TORONTO – The findings by the Auditor General that
greater public oversight would have prevented the spending scandal
at eHealth was strongly embraced by the Ontario Public Service
Employees Union.
“Let’s hope the Premier and his government learned a
valuable lesson today: the more you hand over control of a vital
public service like health care to the private sector, the more
costs are going to skyrocket at the expense of the tax-paying
public,” said OPSEU president Warren (Smokey) Thomas.
“We couldn’t agree more with Auditor General
McCarter. The private consultants behind the eHealth spending
scandal weren’t able to contain themselves from pinching the public
purse for every last dime. That simply wouldn’t happen under a
genuine public system with built-in checks, oversight and
accountability.”
In his report, the Auditor General specifically
pointed to the fact that “there was a heavy, and in some cases
almost total, reliance on (private) consultants. By 2008, the
Ministry’s eHealth Program Branch had fewer than 30 full-time
employees, but was engaging more than 300 consultants …”
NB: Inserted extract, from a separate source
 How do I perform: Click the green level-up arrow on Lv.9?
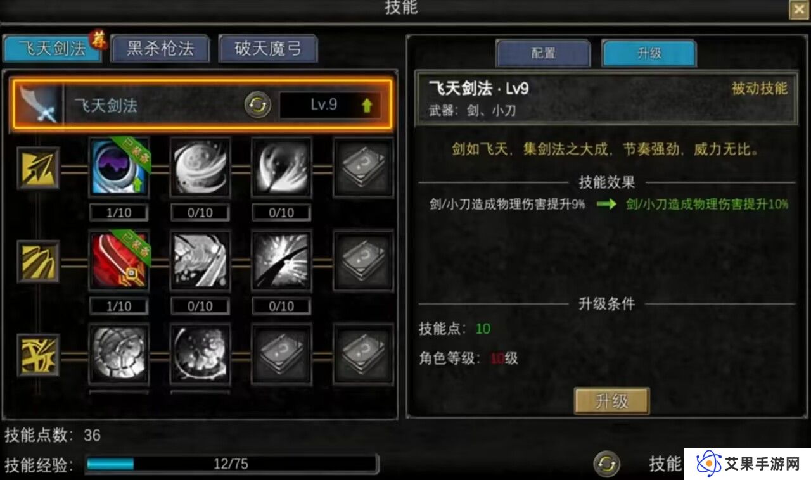[x=367, y=106]
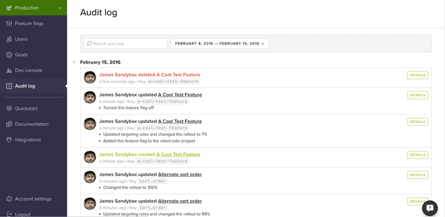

Thomas said watching the eHealth scandal unfold was
like reading a familiar old story.
He cited the Auditor’s report from 2008 which
revealed the privatization of the William Osler Hospital in Brampton
cost almost $500 million more than had Ontario used traditional
public procurement and financing.
“What nobody in government seems to understand is
that squandering this sort of money means that vital revenue is not
available to keep hospitals open and to hire the professional health
care workers we desperately need.”
Last month a London, Ontario hospital vice-president
resigned over a similar scandal as more than $3 million in
untendered contracts went to a former associate.